On Jan. 12, the judge acquitted all defendants. The heavily guarded courtroom erupted in celebration and the defendants and their families started smiling to the cameras.
Was it a victory for LGBT rights?
To begin with, there is no evidence that any of the defendants is gay. The bathhouse is featured in a lecherous recommendation on gayscout.com, but a couple of shop owners on the same street denied such activity. No one in court argued that homosexuality is not a crime and the verdict doesn’t address this. Defendants covered their faces every time they were led handcuffed into the courtroom. For them and their families, homosexuality remains a disgraceful scandal.

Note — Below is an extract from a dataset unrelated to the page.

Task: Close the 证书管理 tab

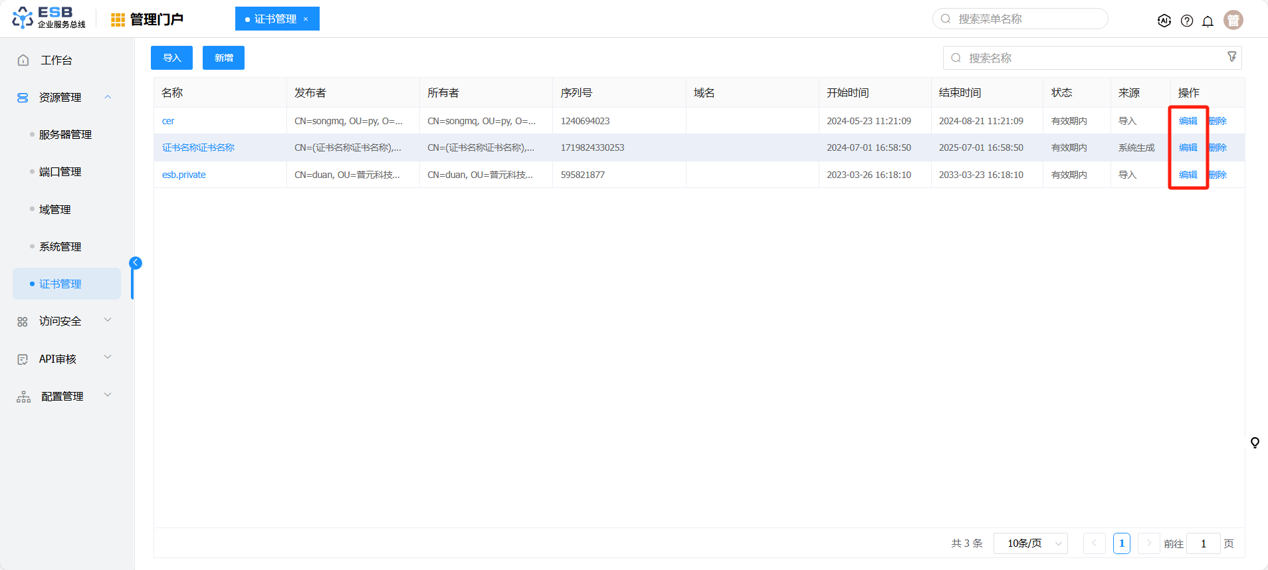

“Where is the press, the men are here,” joyous relatives chanted outside the courtroom after the verdict. “You have to correct everything that was said about them, … things like perversion,” said Azza, a sister of one of the defendants.
“These reports defame Egypt. There’s nothing wrong with Egypt’s men,” said Omar.
Yet, the verdict is unprecedented. According to Long, the judiciary has a history of issuing convictions in similar cases despite the lack of evidence.
“Homosexuality is not an obvious issue for liberal activists to take up. It has never been. I think Mona was banking on that. She assumed people would side with her rather than against her,” he told Al-Monitor before the verdict was read.
Labels such as “den of perversion” didn’t prevent journalists from condemning Iraqi’s practices and didn’t overshadow the details of the case and the inconsistencies in the police report, as has happened before. In that sense, the verdict could be a small victory. Families, lawyers and gender and LGBT activists present in the courtroom were in tears, hugging each other in disbelief.